I find strong support for my theory using a multi-method research design. One of the theory’s central prediction is that sanctioning states are more willing to capitulate when allies demand that they lift sanctions against a target. To test this hypothesis, I generate an original dataset of all sanction programs from 1950-2022 with a special effort to catalogue all instances of allied pressure—in the form of either public diplomatic pressure to lift a sanction or abandonment of a multilateral sanction coalition. I conduct large-N statistical analysis and demonstrate that sanctioning states are much more likely to terminate failed sanction programs following pressure from allies. In the second empirical chapter, I leverage my new sanction dataset to create reputation scores for each sender-year that appears in my dataset. I then show that targets are more likely to make concessions to senders with a strong reputation for resolve.
Following the two statistical chapters, I use a combination of process tracing of the Ronald Reagan’s decision to end the grain embargo against the Soviet Union following its invasion of Afghanistan, Reagan’s decision to end the pipeline sanctions against US European NATO allies, and Jimmy Carter’s decision to end the arms embargo on Turkey in response to its invasion of Cyprus. Drawing on recently declassified documents from the Carter and Reagan libraries and the Library of Congress, I demonstrate that American leaders of continued sanctions because of reputational concerns, and that leaders believe that complying with ally demands can boost alliance cohesion in ways that enhance the sanctioning state’s security. Leveraging my Portuguese language skills, I also will field a survey experiment on respondents in a country that has faced US sanctions in the past and might face them in the future, Brazil. I randomize two factors: a) whether the US maintained or ended sanctions against a recalcitrant target resisting US demands to democratize and b) the presence or absence of pressure from US allies to terminate the sanction. The analysis demonstrates that US capitulation damages perceptions of its reputation for resolve, but ally pressure mitigates the damage among members of the Brazilian public.

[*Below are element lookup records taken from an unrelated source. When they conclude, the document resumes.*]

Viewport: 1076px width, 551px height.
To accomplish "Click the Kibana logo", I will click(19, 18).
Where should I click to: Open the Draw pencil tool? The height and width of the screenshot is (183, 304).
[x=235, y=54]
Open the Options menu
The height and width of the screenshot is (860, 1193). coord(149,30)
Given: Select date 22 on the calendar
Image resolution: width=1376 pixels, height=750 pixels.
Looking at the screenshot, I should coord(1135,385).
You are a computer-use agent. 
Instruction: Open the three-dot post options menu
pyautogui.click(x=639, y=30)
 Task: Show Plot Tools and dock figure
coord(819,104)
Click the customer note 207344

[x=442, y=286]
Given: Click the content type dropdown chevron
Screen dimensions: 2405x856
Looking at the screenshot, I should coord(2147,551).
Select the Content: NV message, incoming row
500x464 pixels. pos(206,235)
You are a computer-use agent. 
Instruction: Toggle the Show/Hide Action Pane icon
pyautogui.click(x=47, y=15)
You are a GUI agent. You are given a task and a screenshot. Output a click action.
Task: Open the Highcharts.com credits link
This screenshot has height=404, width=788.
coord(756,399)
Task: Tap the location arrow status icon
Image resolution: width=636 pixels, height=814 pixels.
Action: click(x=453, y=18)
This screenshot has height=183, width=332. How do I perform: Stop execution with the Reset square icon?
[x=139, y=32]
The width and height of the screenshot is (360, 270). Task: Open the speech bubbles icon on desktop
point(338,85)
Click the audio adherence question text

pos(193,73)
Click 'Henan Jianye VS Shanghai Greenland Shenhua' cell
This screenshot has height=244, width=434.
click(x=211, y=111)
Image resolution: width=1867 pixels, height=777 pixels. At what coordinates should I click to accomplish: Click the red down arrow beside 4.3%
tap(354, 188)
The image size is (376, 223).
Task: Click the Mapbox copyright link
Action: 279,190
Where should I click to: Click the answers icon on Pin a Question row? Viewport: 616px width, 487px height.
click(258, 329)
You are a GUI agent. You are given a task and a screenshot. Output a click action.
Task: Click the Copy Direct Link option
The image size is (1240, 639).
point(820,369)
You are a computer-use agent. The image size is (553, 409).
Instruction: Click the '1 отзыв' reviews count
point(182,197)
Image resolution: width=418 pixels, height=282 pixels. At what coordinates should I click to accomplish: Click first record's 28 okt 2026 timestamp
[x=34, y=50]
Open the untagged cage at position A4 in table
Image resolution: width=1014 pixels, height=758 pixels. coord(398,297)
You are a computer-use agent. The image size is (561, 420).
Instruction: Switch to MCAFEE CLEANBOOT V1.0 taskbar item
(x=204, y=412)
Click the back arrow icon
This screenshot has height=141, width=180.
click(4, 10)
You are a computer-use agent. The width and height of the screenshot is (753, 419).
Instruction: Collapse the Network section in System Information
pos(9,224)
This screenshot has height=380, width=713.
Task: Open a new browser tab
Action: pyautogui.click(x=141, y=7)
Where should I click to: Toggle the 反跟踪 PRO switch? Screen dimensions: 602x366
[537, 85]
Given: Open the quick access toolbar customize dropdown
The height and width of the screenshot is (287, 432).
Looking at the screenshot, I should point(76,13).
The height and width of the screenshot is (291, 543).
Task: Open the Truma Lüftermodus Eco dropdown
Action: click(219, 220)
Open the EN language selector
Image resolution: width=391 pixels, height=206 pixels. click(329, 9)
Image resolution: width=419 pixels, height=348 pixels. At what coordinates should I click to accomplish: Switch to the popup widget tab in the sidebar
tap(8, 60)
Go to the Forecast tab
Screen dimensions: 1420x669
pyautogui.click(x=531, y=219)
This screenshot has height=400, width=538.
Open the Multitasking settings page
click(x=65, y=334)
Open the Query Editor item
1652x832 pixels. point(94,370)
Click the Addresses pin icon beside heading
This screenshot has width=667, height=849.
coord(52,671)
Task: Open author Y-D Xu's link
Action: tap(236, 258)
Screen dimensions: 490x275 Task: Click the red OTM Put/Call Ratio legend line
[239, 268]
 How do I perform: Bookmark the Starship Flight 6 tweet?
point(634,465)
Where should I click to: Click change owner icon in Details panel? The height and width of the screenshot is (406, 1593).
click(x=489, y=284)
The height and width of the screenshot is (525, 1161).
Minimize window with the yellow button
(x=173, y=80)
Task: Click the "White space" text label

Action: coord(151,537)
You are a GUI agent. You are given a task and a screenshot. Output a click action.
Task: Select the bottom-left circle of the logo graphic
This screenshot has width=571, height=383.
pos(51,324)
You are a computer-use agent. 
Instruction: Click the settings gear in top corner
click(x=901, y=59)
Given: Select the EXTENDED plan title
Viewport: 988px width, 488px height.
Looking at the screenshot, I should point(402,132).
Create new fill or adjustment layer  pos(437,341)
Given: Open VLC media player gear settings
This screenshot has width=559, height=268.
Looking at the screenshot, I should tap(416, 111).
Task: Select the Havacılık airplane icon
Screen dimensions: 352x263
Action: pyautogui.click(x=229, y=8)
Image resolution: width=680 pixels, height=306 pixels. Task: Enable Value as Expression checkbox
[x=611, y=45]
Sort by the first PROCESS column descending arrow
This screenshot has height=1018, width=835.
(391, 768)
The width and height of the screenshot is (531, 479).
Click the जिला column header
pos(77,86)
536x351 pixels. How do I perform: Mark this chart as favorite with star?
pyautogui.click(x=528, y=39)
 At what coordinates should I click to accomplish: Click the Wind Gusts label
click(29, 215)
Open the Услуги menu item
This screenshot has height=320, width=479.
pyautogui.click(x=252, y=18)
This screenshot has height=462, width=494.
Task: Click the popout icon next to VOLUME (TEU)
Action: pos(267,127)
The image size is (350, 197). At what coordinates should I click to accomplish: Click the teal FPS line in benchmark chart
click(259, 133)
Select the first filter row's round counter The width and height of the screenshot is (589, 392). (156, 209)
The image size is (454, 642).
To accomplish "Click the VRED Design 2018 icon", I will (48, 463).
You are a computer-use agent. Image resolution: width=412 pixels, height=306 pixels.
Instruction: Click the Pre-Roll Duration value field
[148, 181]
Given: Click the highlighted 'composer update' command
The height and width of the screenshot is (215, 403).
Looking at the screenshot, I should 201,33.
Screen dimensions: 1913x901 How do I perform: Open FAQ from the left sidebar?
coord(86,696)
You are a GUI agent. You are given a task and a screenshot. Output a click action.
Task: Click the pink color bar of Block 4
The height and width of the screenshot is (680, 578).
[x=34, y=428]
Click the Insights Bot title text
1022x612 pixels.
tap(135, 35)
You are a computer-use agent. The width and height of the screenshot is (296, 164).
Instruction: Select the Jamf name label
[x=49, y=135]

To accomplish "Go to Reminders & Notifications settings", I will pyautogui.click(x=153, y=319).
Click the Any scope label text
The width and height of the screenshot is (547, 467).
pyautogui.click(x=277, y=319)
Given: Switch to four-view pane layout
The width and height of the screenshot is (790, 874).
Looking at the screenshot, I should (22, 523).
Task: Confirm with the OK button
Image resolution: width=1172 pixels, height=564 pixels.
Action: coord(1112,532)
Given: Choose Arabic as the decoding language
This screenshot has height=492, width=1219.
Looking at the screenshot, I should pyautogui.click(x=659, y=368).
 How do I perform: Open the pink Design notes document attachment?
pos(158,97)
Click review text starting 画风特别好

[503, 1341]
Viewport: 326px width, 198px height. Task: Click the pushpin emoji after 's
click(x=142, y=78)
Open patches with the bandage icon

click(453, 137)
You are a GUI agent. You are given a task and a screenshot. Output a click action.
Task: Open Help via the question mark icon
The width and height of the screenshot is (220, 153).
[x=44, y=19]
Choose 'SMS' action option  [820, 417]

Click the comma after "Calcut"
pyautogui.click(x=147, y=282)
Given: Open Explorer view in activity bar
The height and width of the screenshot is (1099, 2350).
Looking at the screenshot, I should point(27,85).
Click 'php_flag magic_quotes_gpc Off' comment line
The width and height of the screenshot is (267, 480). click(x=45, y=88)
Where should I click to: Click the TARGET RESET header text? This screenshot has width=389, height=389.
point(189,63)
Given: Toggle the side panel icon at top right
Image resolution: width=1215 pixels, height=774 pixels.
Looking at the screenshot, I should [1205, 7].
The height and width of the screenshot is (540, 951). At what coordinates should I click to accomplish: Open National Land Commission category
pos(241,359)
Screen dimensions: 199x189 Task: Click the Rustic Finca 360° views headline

There are three central implications of my dissertation for policymakers and scholars. First, the risk of entanglement is lower than previously assumed because allies can successfully push a state to adopt more dovish policies than it otherwise would have. Second, sanctioning states can make their sanctions more successful by preventing their allies from pressuring them to lift sanctions. Third, states can develop their reputation for receptivity that shields their reputation for resolve when complying with ally demands to lift sanctions.